Saved data entries
- Opening Delimiter -

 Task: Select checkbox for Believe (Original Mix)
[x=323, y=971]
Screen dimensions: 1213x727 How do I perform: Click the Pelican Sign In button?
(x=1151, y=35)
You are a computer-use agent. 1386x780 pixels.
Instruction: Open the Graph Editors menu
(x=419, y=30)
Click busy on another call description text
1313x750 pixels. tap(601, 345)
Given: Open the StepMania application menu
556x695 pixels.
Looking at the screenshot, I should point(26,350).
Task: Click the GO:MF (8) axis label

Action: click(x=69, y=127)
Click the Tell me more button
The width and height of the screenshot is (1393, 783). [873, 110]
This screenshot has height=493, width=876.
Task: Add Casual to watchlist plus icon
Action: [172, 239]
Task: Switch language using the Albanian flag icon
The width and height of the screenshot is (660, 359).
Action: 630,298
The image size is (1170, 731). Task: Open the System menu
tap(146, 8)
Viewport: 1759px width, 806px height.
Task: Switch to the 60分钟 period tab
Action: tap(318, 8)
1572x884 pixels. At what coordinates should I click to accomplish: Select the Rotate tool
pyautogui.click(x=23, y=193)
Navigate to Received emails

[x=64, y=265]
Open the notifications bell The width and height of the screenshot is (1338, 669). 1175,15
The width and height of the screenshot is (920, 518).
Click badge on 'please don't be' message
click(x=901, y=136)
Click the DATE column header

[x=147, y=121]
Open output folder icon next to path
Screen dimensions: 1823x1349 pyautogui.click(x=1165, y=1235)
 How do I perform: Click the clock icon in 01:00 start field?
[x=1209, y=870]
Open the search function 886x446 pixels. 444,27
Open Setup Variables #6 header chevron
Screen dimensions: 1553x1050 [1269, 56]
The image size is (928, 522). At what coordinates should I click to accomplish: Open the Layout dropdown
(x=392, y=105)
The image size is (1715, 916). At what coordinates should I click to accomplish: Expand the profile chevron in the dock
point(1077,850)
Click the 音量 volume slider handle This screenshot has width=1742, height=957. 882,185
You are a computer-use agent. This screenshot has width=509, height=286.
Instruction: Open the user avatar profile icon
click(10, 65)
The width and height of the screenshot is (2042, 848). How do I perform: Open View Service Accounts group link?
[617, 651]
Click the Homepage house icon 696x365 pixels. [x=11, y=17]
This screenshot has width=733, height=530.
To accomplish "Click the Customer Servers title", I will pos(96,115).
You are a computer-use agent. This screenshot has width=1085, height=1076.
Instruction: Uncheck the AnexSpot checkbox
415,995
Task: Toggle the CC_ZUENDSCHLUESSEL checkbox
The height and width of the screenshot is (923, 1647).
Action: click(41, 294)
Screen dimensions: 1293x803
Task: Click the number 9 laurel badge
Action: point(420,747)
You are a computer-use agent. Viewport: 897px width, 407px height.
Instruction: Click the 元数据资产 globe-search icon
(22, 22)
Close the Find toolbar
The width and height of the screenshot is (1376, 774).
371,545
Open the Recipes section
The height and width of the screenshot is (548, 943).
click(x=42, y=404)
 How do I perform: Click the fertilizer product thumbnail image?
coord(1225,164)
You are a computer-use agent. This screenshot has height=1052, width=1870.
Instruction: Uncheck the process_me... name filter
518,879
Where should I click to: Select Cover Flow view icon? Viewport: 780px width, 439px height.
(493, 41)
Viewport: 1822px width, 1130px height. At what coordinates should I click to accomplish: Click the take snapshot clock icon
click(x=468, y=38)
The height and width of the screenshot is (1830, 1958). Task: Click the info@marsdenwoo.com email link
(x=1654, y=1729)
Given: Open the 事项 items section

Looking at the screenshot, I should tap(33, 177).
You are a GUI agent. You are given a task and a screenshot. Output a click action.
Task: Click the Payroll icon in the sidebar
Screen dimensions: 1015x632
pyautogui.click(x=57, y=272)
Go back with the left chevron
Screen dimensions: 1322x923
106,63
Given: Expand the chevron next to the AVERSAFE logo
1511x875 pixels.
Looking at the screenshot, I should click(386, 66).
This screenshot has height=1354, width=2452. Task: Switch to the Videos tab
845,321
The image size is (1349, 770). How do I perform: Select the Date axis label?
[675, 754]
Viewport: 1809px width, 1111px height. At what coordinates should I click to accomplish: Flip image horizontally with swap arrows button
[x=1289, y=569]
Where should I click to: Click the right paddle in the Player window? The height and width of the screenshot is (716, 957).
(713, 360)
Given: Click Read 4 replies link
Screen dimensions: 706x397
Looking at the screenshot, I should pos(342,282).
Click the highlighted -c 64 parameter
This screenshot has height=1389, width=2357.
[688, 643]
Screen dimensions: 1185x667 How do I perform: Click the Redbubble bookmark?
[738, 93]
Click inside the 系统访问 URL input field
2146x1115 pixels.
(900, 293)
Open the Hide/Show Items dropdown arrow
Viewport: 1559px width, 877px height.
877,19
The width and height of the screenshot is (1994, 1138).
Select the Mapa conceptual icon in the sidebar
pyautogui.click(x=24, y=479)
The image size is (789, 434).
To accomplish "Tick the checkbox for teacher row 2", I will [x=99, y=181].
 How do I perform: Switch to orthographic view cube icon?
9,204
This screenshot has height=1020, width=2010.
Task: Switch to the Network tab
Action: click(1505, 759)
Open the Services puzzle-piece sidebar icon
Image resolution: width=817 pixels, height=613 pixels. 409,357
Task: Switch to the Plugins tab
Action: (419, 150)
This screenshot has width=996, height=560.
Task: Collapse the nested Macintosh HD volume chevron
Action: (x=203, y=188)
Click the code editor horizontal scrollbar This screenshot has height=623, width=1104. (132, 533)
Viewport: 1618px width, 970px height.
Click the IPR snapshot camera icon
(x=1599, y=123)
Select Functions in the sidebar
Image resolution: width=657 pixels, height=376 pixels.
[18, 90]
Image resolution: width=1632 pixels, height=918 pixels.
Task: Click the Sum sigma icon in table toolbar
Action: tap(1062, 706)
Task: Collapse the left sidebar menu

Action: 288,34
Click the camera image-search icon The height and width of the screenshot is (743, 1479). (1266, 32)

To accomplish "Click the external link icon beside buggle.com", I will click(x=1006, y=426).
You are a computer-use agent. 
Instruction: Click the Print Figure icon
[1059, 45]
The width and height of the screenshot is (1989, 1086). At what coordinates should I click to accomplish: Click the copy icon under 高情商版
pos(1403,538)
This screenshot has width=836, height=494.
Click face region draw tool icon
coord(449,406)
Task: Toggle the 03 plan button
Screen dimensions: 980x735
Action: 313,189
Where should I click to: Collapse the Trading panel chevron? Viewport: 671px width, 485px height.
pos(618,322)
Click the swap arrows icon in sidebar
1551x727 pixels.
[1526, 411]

- Closing Delimiter -

*What you will do*
Lines containing the word "agent" must be found in the data above and copied.

*Solution for this problem*
You are a computer-use agent. 1386x780 pixels.
You are a computer-use agent. This screenshot has width=509, height=286.
You are a computer-use agent. This screenshot has width=1085, height=1076.
You are a computer-use agent. Viewport: 897px width, 407px height.
You are a computer-use agent. This screenshot has height=1052, width=1870.
You are a GUI agent. You are given a task and a screenshot. Output a click action.
You are a computer-use agent. 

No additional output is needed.